Saturday, 9 March 2013

The Chevron Stripe

This week's interest in American Indian life led to my thinking about Navajo rugs (and how much I'd like one, or several), when it occurred to me that my natural aesthetic has been tending that way for a while, anyway, insofar as I've become utterly obsessed by the chevron stripe.  Take this image:

Doesn't it just scream youth, joy, vitality and happiness?  (Not to mention endless hot summers in rather glamorous locations?)  Obviously, it's from the Missoni archive - nobody does a chevron stripe better.

Missoni was founded by husband and wife Ottavio and Rosita (potentially interesting aside: they met at the London Olympic Games of 1948; he was a runner and responsible for the Italian team's uniforms.)  Many of the original designs were inspired by their collection of art, which included pieces by the Russian artist Sonia Delaunay (who herself combined art and fashion when she opened her own dress shop on the Pont Neuf in Paris; Perry Ellis produced a collection inspired by her in 1983), and the Italian Futurists Giacomo Balla and Gino Severini.  The minute one looks at a painting by any one of those artists, the connection becomes obvious:

Swifts:  Paths of Movement and Dynamic Sequences by Giacomo Balla

Simultaniety of Centrifugal and Centripedal Groups (Woman at a Window) by Gino Severini

Sonia Delaunay Swatch

So, in feeding my obsession, I acquired a Missoni jacket.  I probably didn't need to prove the direct link to some of my husband's favourite artists in order to do so, but I figure it might help when it comes to explaining how, actually, it's an heirloom for Esmeralda.  (Thank GOD our second child was a girl, otherwise that excuse just wouldn't wash.)  

However, that still wasn't enough. . . . 

I had been looking for a lampshade for our bedroom for a while.  It was, in my opinion, worth finding a good one, as I actually spend a lot of time in bed - I work, read, hang out with the children etc. - basically, there is a lot of opportunity for me to look at the bedroom lampshade.  So if one applies the cost per wear ratio that one does with clothing, but turns it into a cost per glance ratio, well, I figured I could justify spending metaphorical millions.  

There were some false starts.  Prior to chevrons, there was a lengthy ikat interlude - think whole days spent pouring over Rifat Ozbek's website - and about six months ago I traipsed the whole way to Brunschwig et Fils at the Chelsea Design Centre to track down something exquisite I'd spotted in US Vogue.  It wasn't there - though they offered to make me one, bespoke, for a smallish King's ransom.  

But to cut a long story short, this is what is now hanging in my bedroom: 

It is the Bell Moth lampshade, in pink, by the Glasgow design studio Timorous Beasties.

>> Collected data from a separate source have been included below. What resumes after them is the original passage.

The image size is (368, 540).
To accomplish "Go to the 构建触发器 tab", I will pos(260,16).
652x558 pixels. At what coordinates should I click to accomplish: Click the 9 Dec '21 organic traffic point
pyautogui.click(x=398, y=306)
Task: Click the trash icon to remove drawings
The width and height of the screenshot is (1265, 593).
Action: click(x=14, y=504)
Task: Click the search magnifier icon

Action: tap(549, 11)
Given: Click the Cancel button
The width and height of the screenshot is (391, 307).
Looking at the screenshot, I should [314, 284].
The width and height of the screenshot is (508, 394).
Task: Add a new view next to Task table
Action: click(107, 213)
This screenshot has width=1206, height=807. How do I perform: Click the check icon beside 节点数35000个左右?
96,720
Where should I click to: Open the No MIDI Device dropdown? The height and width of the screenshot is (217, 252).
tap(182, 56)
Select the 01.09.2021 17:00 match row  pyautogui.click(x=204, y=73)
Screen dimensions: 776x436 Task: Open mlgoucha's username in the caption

The fabric was initially designed for Liberty, and I never tire of looking at it.  And so pink is the pink silk lining that when the light is on the entire room glows.  It's amazing.  The children love it, and so do I.  They do cushions, too, in the same fabric, but I'm rather aware that, technically, I don't actually need any more cushions at the moment.  (In fact, I have spares.)

Incidentally Sholto seems to have caught chevron-itis from me.  I keep finding him practicing his drawing of zigzags.